- Church: Roman Catholic
- See: Chuquibamba
- Appointed: 5 June 1962
- In office: 1962-1977

Orders
- Ordination: 1 August 1943 by Emanuel Galea
- Consecration: 30 April 1967 by Mikiel Gonzi
- Rank: Bishop

Personal details
- Born: 27 December 1920 Valletta, Malta
- Died: 10 February 1978 (aged 57) Malta
- Buried: Santa Maria Addolorata Cemetery in Paola, Malta

= Redento Maria Gauci =

Maltese Catholic prelate (1920–1978)

Redento Maria Gauci, O. Carm. (27 December 1920 – 10 February 1978) was a Maltese Carmelite bishop who became the Prelate of Chuquibamba in Peru.

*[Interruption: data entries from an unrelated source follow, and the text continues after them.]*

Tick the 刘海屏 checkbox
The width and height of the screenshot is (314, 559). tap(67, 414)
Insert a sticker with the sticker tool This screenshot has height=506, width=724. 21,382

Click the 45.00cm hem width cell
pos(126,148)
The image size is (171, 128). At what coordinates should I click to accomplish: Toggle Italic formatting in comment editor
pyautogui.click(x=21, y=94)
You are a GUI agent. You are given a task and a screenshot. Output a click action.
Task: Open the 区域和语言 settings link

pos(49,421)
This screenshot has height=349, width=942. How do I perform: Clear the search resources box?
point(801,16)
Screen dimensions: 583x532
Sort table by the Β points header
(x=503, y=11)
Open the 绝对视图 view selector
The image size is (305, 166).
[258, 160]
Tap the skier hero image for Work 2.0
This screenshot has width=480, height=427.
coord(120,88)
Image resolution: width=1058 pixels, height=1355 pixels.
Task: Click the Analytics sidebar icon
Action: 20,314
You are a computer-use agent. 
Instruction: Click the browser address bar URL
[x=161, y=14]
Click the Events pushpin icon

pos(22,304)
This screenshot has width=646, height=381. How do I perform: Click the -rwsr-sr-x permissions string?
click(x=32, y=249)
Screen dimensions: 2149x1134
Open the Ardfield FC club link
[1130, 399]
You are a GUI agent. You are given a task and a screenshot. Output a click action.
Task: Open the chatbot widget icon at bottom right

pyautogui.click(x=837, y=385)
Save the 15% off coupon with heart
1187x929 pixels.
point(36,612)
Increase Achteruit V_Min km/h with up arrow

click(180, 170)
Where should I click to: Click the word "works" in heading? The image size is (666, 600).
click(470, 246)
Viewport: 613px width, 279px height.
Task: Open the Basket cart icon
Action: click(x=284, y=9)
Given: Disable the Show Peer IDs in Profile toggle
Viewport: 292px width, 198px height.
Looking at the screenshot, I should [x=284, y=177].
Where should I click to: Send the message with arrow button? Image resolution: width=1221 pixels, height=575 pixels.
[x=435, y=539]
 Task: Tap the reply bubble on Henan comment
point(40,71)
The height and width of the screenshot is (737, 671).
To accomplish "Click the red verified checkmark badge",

Gauci was born in Valletta Malta on 27 December 1920. In 1943 he was ordained a priest of the Order of Our Lady of Mount Carmel by Bishop Emanuel Galea. Gauci was one of the founders of the community in Fgura Malta where they established a church dedicated to Our Lady of Mount Carmel which later eventually became a parish in 1965. In 1949 Father Gauci left for Peru with another Carmelite priest. They became the first Maltese Carmelite missionaries in Latin America. In 1962 he was appointed the first Prelate of the Territorial Prelature of Chuquibamba in Peru. He was consecrated bishop by Archbishop Mikiel Gonzi of Malta. Gauci participated, as a council father, in all four of the Second Vatican Council sessions. In 1967 he was given the titular see of Ida in Mauretania. He resigned as Prelate of Chuquibamba in 1977 due to ill health and traveled back to Malta and died a year later on 10 February 1978 at the age of 57.